--- Directive ---
Copy the listing below line for line, with nothing changed.
'''
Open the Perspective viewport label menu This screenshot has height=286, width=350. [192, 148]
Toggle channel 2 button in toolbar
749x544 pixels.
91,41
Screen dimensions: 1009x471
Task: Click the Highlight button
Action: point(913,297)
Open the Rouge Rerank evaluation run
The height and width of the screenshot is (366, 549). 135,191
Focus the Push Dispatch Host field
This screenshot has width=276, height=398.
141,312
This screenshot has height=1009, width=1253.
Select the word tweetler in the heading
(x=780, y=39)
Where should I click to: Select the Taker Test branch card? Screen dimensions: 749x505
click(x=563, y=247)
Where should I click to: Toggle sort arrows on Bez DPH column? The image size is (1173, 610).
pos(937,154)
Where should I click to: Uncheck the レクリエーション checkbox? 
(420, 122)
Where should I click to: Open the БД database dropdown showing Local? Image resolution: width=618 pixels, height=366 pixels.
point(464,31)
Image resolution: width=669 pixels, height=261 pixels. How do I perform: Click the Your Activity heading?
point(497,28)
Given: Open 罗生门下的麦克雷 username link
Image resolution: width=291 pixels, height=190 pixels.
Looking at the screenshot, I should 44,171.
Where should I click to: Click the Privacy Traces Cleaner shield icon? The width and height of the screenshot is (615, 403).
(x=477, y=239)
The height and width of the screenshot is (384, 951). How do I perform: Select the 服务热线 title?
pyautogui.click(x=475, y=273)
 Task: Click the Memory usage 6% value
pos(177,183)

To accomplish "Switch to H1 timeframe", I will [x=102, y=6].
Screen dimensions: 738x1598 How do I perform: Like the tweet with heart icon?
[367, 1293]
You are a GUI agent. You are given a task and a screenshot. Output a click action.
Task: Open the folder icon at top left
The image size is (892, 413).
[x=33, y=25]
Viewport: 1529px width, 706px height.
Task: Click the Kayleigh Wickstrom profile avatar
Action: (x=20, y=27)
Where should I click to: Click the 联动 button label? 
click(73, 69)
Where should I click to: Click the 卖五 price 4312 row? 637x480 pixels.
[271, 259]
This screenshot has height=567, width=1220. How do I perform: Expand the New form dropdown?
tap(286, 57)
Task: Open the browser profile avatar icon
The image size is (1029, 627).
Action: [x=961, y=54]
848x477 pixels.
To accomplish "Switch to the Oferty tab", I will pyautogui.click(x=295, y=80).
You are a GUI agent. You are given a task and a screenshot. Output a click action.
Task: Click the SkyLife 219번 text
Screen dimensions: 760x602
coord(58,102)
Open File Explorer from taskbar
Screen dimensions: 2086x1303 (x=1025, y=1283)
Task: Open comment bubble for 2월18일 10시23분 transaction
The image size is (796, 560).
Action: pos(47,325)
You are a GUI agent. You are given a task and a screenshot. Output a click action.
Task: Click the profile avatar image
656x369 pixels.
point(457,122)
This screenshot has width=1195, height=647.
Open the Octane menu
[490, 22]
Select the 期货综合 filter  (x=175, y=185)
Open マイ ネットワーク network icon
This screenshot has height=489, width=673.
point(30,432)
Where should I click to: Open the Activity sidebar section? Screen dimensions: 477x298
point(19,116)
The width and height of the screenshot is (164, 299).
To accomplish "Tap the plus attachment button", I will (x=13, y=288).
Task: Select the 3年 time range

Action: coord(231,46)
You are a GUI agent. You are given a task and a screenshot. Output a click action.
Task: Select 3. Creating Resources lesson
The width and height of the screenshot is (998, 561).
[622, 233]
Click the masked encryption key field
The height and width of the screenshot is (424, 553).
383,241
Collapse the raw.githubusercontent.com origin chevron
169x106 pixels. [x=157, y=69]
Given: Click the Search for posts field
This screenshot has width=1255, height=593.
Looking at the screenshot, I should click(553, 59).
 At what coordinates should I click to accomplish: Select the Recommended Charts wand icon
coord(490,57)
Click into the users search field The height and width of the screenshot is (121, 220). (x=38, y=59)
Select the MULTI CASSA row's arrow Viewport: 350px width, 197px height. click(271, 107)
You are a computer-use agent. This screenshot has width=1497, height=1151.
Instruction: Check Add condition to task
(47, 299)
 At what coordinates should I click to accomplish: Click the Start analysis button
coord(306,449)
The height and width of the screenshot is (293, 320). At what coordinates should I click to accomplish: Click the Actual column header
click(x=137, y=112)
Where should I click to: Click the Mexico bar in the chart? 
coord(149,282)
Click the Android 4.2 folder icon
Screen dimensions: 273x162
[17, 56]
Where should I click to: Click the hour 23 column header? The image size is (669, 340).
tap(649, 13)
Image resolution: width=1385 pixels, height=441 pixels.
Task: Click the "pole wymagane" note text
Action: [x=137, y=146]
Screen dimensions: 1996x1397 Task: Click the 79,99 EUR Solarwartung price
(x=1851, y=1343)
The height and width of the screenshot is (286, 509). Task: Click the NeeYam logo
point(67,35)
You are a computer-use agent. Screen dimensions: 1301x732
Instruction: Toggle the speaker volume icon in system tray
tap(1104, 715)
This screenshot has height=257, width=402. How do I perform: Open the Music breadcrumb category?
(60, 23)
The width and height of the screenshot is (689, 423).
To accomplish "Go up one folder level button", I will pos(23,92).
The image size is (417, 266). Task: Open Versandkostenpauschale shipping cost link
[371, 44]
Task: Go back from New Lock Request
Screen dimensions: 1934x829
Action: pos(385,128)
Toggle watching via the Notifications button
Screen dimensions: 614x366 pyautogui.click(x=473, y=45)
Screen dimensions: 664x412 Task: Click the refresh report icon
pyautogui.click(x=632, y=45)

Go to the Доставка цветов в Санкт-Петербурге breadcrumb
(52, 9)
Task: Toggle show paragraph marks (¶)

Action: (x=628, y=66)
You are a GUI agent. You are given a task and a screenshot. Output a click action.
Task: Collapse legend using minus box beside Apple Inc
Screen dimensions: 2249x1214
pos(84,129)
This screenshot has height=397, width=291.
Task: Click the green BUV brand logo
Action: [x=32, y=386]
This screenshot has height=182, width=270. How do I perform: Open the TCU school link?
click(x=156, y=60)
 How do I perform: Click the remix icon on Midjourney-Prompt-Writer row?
'''
--- Complete response ---
Open the Perspective viewport label menu This screenshot has height=286, width=350. [192, 148]
Toggle channel 2 button in toolbar
749x544 pixels.
91,41
Screen dimensions: 1009x471
Task: Click the Highlight button
Action: point(913,297)
Open the Rouge Rerank evaluation run
The height and width of the screenshot is (366, 549). 135,191
Focus the Push Dispatch Host field
This screenshot has width=276, height=398.
141,312
This screenshot has height=1009, width=1253.
Select the word tweetler in the heading
(x=780, y=39)
Where should I click to: Select the Taker Test branch card? Screen dimensions: 749x505
click(x=563, y=247)
Where should I click to: Toggle sort arrows on Bez DPH column? The image size is (1173, 610).
pos(937,154)
Where should I click to: Uncheck the レクリエーション checkbox? 
(420, 122)
Where should I click to: Open the БД database dropdown showing Local? Image resolution: width=618 pixels, height=366 pixels.
point(464,31)
Image resolution: width=669 pixels, height=261 pixels. How do I perform: Click the Your Activity heading?
point(497,28)
Given: Open 罗生门下的麦克雷 username link
Image resolution: width=291 pixels, height=190 pixels.
Looking at the screenshot, I should 44,171.
Where should I click to: Click the Privacy Traces Cleaner shield icon? The width and height of the screenshot is (615, 403).
(x=477, y=239)
The height and width of the screenshot is (384, 951). How do I perform: Select the 服务热线 title?
pyautogui.click(x=475, y=273)
 Task: Click the Memory usage 6% value
pos(177,183)

To accomplish "Switch to H1 timeframe", I will [x=102, y=6].
Screen dimensions: 738x1598 How do I perform: Like the tweet with heart icon?
[367, 1293]
You are a GUI agent. You are given a task and a screenshot. Output a click action.
Task: Open the folder icon at top left
The image size is (892, 413).
[x=33, y=25]
Viewport: 1529px width, 706px height.
Task: Click the Kayleigh Wickstrom profile avatar
Action: (x=20, y=27)
Where should I click to: Click the 联动 button label? 
click(73, 69)
Where should I click to: Click the 卖五 price 4312 row? 637x480 pixels.
[271, 259]
This screenshot has height=567, width=1220. How do I perform: Expand the New form dropdown?
tap(286, 57)
Task: Open the browser profile avatar icon
The image size is (1029, 627).
Action: [x=961, y=54]
848x477 pixels.
To accomplish "Switch to the Oferty tab", I will pyautogui.click(x=295, y=80).
You are a GUI agent. You are given a task and a screenshot. Output a click action.
Task: Click the SkyLife 219번 text
Screen dimensions: 760x602
coord(58,102)
Open File Explorer from taskbar
Screen dimensions: 2086x1303 (x=1025, y=1283)
Task: Open comment bubble for 2월18일 10시23분 transaction
The image size is (796, 560).
Action: pos(47,325)
You are a GUI agent. You are given a task and a screenshot. Output a click action.
Task: Click the profile avatar image
656x369 pixels.
point(457,122)
This screenshot has width=1195, height=647.
Open the Octane menu
[490, 22]
Select the 期货综合 filter  (x=175, y=185)
Open マイ ネットワーク network icon
This screenshot has height=489, width=673.
point(30,432)
Where should I click to: Open the Activity sidebar section? Screen dimensions: 477x298
point(19,116)
The width and height of the screenshot is (164, 299).
To accomplish "Tap the plus attachment button", I will (x=13, y=288).
Task: Select the 3年 time range

Action: coord(231,46)
You are a GUI agent. You are given a task and a screenshot. Output a click action.
Task: Select 3. Creating Resources lesson
The width and height of the screenshot is (998, 561).
[622, 233]
Click the masked encryption key field
The height and width of the screenshot is (424, 553).
383,241
Collapse the raw.githubusercontent.com origin chevron
169x106 pixels. [x=157, y=69]
Given: Click the Search for posts field
This screenshot has width=1255, height=593.
Looking at the screenshot, I should click(553, 59).
 At what coordinates should I click to accomplish: Select the Recommended Charts wand icon
coord(490,57)
Click into the users search field The height and width of the screenshot is (121, 220). (x=38, y=59)
Select the MULTI CASSA row's arrow Viewport: 350px width, 197px height. click(271, 107)
You are a computer-use agent. This screenshot has width=1497, height=1151.
Instruction: Check Add condition to task
(47, 299)
 At what coordinates should I click to accomplish: Click the Start analysis button
coord(306,449)
The height and width of the screenshot is (293, 320). At what coordinates should I click to accomplish: Click the Actual column header
click(x=137, y=112)
Where should I click to: Click the Mexico bar in the chart? 
coord(149,282)
Click the Android 4.2 folder icon
Screen dimensions: 273x162
[17, 56]
Where should I click to: Click the hour 23 column header? The image size is (669, 340).
tap(649, 13)
Image resolution: width=1385 pixels, height=441 pixels.
Task: Click the "pole wymagane" note text
Action: [x=137, y=146]
Screen dimensions: 1996x1397 Task: Click the 79,99 EUR Solarwartung price
(x=1851, y=1343)
The height and width of the screenshot is (286, 509). Task: Click the NeeYam logo
point(67,35)
You are a computer-use agent. Screen dimensions: 1301x732
Instruction: Toggle the speaker volume icon in system tray
tap(1104, 715)
This screenshot has height=257, width=402. How do I perform: Open the Music breadcrumb category?
(60, 23)
The width and height of the screenshot is (689, 423).
To accomplish "Go up one folder level button", I will pos(23,92).
The image size is (417, 266). Task: Open Versandkostenpauschale shipping cost link
[371, 44]
Task: Go back from New Lock Request
Screen dimensions: 1934x829
Action: pos(385,128)
Toggle watching via the Notifications button
Screen dimensions: 614x366 pyautogui.click(x=473, y=45)
Screen dimensions: 664x412 Task: Click the refresh report icon
pyautogui.click(x=632, y=45)

Go to the Доставка цветов в Санкт-Петербурге breadcrumb
(52, 9)
Task: Toggle show paragraph marks (¶)

Action: (x=628, y=66)
You are a GUI agent. You are given a task and a screenshot. Output a click action.
Task: Collapse legend using minus box beside Apple Inc
Screen dimensions: 2249x1214
pos(84,129)
This screenshot has height=397, width=291.
Task: Click the green BUV brand logo
Action: [x=32, y=386]
This screenshot has height=182, width=270. How do I perform: Open the TCU school link?
click(x=156, y=60)
 How do I perform: Click the remix icon on Midjourney-Prompt-Writer row?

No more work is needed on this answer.